• TASK SET
• a. Print the part of the dosa recipe post between "Dosa Pancakes Directions" and "a few seconds.", inclusive, with the wording unchanged.
• b. In the dosa recipe post, what was substituted for the rice/soy milk in the dosa pancakes?
• c. Resume the dosa recipe post, starting right after its last sentence.

• PASSAGE TO READ
........
Cooking vegan isn’t really a challenge for me. Though I am an omnivore, I make many vegan/vegetarian recipes. What I appreciated about the challenge, though, is that it pushed me to make a dish I’d never made before, and which I absolutely loved!

I also ended up making an additional recipe that was not part of the challenge. It’s a simple mint chutney featuring fresh mint from my garden and you’ll find the recipe at the end of this post. This too is definitely something I’ll make again.

This meal consists of 3 parts: the dosas, the filling and the sauce. I made the dosa pancakes recipe exactly as given by Debyi, only I substituted coconut milk for the rice/soy milk and used a little coconut oil in the pan. The recipe is supposed to make 8 pancakes and serves at least 4 people; I made my pancakes pretty small, though, so I got more than 8 out of the recipe.

Spelt is a good substitute for wheat flour in recipes, but if you need or want to avoid gluten, you can try these with buckwheat flour, chickpea flour or rice flour instead.

Indian Dosa Pancakes

Dosa Pancakes Ingredients
1 cup (120gm/8oz) spelt flour
½ tsp (2½ gm) salt
½ tsp (2½ gm) baking powder
½ tsp (2½ gm) curry powder
½ cup (125ml/4oz) almond milk (or soy, or rice, etc.)- I used coconut milk
¾ cup (175ml/6oz) water
cooking spray, if needed- I used a little coconut oil instead

Dosa Pancakes Directions
Combine the dry ingredients in a bowl, slowly adding the almond milk and water, whisking until smooth.

Heat a nonstick skillet over medium heat. Spray your pan with a thin layer of cooking spray, if needed.

Ladle 2 tablespoons of batter into the center of your pan in a circular motion until it is a thin, round pancake.

When bubbles appear on the surface and it no longer looks wet, flip it over and cook for a few seconds.

Remove from heat and repeat with remaining batter.


Curried Chickpea Filling
I halved this recipe, but otherwise followed it pretty exactly (though I didn’t have tomato paste and instead added in some tomato chutney I recently made). If you do the whole recipe, you will end up with a lot of filling, but the curried chickpeas are really tasty as leftovers over rice or quinoa.
........
• RAW DATA

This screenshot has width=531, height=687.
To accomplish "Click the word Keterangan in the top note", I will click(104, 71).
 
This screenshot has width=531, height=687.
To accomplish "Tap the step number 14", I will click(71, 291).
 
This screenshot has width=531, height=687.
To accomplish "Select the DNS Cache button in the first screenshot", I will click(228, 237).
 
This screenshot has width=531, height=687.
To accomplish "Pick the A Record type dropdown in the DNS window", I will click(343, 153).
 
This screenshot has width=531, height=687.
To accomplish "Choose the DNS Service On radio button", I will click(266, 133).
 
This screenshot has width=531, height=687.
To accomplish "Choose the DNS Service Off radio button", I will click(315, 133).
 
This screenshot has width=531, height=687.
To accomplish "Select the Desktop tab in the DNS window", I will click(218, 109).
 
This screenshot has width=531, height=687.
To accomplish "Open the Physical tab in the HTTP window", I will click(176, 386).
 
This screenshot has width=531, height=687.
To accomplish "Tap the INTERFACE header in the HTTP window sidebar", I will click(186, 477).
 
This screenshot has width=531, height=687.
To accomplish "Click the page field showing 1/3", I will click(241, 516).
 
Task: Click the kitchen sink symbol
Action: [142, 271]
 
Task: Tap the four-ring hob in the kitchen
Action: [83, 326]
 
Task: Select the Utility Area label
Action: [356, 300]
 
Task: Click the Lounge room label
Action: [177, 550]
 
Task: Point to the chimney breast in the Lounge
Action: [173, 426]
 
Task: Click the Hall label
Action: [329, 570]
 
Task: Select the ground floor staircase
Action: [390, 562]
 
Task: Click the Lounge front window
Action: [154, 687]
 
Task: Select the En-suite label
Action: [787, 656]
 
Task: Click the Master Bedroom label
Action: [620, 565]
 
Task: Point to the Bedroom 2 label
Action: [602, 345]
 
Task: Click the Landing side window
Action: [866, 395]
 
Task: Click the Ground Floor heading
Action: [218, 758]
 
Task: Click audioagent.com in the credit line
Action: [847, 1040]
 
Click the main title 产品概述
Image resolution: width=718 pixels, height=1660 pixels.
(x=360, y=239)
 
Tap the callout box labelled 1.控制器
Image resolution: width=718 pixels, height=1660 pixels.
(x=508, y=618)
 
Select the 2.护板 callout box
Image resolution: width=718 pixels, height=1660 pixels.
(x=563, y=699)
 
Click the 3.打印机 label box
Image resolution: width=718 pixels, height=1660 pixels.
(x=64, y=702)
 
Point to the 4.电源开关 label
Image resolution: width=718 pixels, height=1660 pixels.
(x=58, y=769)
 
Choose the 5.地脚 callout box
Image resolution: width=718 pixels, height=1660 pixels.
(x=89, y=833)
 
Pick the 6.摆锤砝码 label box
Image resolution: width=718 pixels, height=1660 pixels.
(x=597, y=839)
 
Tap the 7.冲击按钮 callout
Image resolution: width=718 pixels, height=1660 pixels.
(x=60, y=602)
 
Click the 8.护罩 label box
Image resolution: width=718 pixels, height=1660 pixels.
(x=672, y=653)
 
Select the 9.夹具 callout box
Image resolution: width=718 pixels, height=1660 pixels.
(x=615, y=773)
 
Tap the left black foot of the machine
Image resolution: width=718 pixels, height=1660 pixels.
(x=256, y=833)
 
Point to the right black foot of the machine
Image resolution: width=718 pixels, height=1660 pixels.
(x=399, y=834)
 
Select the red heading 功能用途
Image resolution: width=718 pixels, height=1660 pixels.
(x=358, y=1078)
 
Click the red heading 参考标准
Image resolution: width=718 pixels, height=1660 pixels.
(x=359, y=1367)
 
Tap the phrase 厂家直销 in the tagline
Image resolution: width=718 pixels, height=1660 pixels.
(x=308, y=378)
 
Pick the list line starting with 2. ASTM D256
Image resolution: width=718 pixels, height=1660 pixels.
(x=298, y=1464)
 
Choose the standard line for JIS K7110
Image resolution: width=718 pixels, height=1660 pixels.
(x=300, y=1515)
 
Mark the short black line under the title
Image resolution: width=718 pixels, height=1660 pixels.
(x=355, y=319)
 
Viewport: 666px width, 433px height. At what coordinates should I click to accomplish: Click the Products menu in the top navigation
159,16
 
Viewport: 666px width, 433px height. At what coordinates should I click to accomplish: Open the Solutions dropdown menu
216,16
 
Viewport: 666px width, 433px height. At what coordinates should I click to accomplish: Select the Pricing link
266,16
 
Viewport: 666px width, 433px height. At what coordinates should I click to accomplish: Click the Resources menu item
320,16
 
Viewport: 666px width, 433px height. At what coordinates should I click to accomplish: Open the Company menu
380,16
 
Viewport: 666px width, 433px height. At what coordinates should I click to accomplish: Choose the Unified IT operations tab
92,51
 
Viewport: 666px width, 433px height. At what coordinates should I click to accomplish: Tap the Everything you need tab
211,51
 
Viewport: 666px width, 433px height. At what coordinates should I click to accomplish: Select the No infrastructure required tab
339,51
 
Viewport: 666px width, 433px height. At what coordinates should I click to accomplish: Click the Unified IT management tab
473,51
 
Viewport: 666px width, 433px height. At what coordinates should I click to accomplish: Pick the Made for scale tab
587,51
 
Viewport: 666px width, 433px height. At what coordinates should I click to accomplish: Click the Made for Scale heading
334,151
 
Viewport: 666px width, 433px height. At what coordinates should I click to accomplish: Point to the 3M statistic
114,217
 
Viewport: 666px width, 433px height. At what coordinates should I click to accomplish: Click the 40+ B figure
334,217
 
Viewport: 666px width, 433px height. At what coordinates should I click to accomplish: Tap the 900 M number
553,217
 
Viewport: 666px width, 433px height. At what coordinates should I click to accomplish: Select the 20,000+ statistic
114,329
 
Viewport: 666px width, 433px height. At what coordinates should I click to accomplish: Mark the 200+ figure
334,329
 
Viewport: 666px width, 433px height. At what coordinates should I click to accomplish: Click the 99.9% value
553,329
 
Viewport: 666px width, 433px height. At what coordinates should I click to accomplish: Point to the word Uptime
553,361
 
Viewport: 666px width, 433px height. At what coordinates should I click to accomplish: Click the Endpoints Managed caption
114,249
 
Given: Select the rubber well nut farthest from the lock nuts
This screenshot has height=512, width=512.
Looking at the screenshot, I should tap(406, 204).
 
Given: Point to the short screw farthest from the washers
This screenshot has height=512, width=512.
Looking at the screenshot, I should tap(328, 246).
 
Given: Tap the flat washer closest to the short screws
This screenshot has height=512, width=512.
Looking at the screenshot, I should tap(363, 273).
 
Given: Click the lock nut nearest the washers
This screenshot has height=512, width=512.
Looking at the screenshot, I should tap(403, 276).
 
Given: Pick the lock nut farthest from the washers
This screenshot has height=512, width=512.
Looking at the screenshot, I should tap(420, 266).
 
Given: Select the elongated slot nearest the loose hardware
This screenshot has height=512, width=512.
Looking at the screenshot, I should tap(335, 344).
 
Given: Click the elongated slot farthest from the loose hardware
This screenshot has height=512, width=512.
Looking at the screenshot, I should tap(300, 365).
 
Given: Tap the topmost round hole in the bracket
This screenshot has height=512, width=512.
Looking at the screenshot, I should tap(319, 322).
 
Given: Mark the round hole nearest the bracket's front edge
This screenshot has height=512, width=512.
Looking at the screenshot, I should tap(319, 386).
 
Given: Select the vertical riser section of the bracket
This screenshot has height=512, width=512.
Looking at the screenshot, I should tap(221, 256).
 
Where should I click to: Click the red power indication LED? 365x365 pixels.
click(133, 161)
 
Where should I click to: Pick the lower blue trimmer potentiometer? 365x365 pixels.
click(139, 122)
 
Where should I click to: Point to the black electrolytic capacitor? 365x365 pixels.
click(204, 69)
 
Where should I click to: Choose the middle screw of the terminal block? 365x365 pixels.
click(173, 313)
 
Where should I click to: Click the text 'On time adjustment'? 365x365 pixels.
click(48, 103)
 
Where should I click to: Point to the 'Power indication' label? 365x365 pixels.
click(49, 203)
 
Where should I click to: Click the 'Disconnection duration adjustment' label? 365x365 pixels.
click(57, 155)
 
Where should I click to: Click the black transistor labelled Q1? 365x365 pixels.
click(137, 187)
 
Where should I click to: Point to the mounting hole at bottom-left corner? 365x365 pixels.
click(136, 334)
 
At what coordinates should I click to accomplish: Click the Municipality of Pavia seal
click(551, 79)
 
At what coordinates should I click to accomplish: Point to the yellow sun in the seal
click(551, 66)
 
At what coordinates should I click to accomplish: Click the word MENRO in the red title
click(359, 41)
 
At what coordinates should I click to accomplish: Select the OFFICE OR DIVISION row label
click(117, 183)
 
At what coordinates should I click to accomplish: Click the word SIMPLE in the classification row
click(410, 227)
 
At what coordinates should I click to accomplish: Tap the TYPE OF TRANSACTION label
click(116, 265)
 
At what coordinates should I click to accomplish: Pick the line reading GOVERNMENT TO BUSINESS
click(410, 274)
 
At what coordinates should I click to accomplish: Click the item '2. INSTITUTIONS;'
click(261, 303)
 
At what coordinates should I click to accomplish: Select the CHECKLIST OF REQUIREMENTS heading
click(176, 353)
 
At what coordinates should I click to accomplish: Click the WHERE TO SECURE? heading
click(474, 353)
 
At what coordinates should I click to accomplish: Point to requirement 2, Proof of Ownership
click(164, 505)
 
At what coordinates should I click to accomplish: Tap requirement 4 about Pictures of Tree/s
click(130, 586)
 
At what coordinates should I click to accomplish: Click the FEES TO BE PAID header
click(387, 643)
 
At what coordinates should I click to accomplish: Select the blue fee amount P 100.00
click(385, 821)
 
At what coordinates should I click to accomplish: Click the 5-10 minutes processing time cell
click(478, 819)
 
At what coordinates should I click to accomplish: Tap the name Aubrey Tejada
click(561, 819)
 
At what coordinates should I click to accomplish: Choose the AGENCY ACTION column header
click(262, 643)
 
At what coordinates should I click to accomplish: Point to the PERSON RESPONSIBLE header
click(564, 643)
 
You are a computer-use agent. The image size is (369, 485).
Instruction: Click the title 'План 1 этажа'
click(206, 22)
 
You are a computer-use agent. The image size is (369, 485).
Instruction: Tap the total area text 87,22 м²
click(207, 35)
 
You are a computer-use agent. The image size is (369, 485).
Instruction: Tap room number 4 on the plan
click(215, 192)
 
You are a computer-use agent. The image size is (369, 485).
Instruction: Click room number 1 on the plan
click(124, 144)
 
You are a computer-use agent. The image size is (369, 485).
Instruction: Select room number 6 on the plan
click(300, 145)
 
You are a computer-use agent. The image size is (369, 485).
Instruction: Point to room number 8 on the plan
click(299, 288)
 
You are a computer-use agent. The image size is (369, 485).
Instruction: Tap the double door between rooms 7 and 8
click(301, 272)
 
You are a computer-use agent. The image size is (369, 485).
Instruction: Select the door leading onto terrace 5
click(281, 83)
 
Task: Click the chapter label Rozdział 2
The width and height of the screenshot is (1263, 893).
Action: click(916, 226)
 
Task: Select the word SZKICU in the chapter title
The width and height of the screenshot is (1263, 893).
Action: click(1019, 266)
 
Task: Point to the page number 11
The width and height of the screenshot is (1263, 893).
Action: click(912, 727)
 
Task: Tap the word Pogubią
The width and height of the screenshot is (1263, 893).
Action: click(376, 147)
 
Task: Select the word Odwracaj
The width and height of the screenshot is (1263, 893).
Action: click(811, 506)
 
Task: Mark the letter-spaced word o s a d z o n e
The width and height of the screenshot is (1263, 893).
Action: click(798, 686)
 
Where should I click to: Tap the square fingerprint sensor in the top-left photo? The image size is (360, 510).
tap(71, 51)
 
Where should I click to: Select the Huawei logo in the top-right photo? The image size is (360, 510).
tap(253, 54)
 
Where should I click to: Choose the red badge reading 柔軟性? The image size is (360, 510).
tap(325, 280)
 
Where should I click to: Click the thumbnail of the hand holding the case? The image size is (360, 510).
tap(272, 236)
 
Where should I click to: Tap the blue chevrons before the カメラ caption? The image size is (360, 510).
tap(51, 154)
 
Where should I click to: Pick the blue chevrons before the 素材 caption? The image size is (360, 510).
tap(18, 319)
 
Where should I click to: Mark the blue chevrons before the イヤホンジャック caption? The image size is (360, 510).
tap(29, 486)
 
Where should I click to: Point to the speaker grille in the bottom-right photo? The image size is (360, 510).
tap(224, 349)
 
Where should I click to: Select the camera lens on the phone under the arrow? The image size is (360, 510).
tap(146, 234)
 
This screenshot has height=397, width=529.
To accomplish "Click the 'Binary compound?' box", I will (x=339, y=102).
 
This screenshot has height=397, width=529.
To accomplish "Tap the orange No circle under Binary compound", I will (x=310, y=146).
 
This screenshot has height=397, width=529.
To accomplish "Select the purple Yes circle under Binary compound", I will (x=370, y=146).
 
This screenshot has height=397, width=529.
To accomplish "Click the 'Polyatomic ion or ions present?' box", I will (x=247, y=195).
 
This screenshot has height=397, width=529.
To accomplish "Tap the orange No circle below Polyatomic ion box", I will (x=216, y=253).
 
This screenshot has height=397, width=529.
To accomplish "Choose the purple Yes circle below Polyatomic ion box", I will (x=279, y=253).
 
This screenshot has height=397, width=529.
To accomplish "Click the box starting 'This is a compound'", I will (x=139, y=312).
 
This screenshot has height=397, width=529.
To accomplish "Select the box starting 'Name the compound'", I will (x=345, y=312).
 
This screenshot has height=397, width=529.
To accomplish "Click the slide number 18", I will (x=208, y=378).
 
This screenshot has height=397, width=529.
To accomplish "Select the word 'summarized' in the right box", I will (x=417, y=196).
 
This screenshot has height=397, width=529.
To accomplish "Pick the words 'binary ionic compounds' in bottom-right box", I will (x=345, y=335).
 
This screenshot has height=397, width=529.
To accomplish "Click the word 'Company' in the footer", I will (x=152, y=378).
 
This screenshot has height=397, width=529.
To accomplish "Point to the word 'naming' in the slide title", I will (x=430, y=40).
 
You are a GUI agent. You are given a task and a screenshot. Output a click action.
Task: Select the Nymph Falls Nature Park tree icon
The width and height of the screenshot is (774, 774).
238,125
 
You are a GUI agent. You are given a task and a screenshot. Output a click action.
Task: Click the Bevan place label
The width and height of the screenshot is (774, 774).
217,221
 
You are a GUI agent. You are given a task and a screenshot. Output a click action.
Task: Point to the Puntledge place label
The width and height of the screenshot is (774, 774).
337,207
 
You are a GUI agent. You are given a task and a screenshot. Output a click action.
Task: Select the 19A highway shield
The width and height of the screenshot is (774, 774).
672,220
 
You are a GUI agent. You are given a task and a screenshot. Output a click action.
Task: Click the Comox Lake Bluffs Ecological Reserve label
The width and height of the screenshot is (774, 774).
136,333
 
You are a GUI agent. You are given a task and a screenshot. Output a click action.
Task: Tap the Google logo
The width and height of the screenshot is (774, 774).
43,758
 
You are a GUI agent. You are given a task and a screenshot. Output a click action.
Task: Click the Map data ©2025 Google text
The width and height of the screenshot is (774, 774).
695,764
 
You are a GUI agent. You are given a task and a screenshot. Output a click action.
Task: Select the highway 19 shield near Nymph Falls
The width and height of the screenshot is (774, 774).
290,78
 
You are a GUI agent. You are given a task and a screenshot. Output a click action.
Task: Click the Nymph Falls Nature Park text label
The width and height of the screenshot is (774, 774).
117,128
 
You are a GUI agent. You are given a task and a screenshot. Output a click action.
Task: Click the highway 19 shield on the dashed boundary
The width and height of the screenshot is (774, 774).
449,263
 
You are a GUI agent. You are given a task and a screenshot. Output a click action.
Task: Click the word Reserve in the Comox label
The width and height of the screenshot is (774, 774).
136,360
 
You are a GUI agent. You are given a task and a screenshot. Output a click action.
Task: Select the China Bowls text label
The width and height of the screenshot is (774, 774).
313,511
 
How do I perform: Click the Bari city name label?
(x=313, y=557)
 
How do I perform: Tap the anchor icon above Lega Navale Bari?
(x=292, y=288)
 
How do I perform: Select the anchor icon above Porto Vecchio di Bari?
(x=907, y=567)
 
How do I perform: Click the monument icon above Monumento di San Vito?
........
• SET OF ANSWERS
• a.
Dosa Pancakes Directions
Combine the dry ingredients in a bowl, slowly adding the almond milk and water, whisking until smooth.

Heat a nonstick skillet over medium heat. Spray your pan with a thin layer of cooking spray, if needed.

Ladle 2 tablespoons of batter into the center of your pan in a circular motion until it is a thin, round pancake.

When bubbles appear on the surface and it no longer looks wet, flip it over and cook for a few seconds.

• b. Coconut milk.

• c.
Filling Ingredients
5 cloves garlic
1 onion, peeled and finely diced
1 carrot, peeled and finely diced
1 green pepper, finely diced (red, yellow or orange are fine too)
2 medium hot banana chilies, minced
2 Tb. (16gm) cumin, ground
1 Tb. (8gm) oregano
1 Tb. (8gm) sea salt (coarse)
1 Tb. (8gm) turmeric
4 cups (850gm/30oz) cooked or canned chick peas (about 2 cans)
½ cup (125gm/4oz) tomato paste

Filling Directions:
Heat a large saucepan over medium to low heat. Add the garlic, veggies, and spices, cooking until soft, stirring occasionally.

Mash the chickpeas by hand, or in a food processor. Add the chickpeas and tomato paste to the saucepan, stirring until heated through.


Coconut Curry Sauce
I made a few changes here. I used 1 tomato, 1 lemon cucumber, and 1 purple pepper instead of the three tomatoes. I also decreased the broth and the coconut milk by 1/2 because I wanted a really thick sauce with just subtle coconut flavor. I cut my veggies, including the onions, into fairly large chunks; you might want to cut yours smaller. This is a yummy sauce and I think leftovers would be great over noodles, grains, or even steamed veggies.

Coconut Curry Sauce Ingredients:
1 onion, peeled and chopped
2 cloves garlic
½ (2½ gm) tsp cumin, ground
¾ (3¾ gm) tsp sea salt (coarse)
3 Tb. (30gm) curry powder
3 Tb. (30gm) spelt flour (omit if sensitive to gluten)
3 cups (750ml/24oz) vegetable broth
2 cups (500ml/24oz) coconut milk
3 large tomatoes, diced

Coconut Curry Sauce Directions:
Heat a saucepan over medium heat, add the onion and garlic, cooking for 5 minutes, or until soft.

Add the spices, cooking for 1 minutes more. Add the flour and cook for 1 additional minute.

Gradually stir in the vegetable broth to prevent lumps. Once the flour has been incorporated, add the coconut milk and tomatoes, stirring occasionally. Let it simmer for half an hour.


The mint chutney was not part of the challenge but I have a ton of mint in my garden, so I went for it.
Here is the recipe I used:

Fresh Mint Chutney
adapted from Joy of Cooking

Mint Chutney Ingredients:
2 cups packed fresh mint
1/4 cup water
1 shallot, peeled
juice from 1 lime
1 Tb. agave syrup or organic sugar
1 pinch sea salt

Mint Chutney Directions:
Blend all ingredients until you have a course puree. Taste and adjust seasonings, if necessary.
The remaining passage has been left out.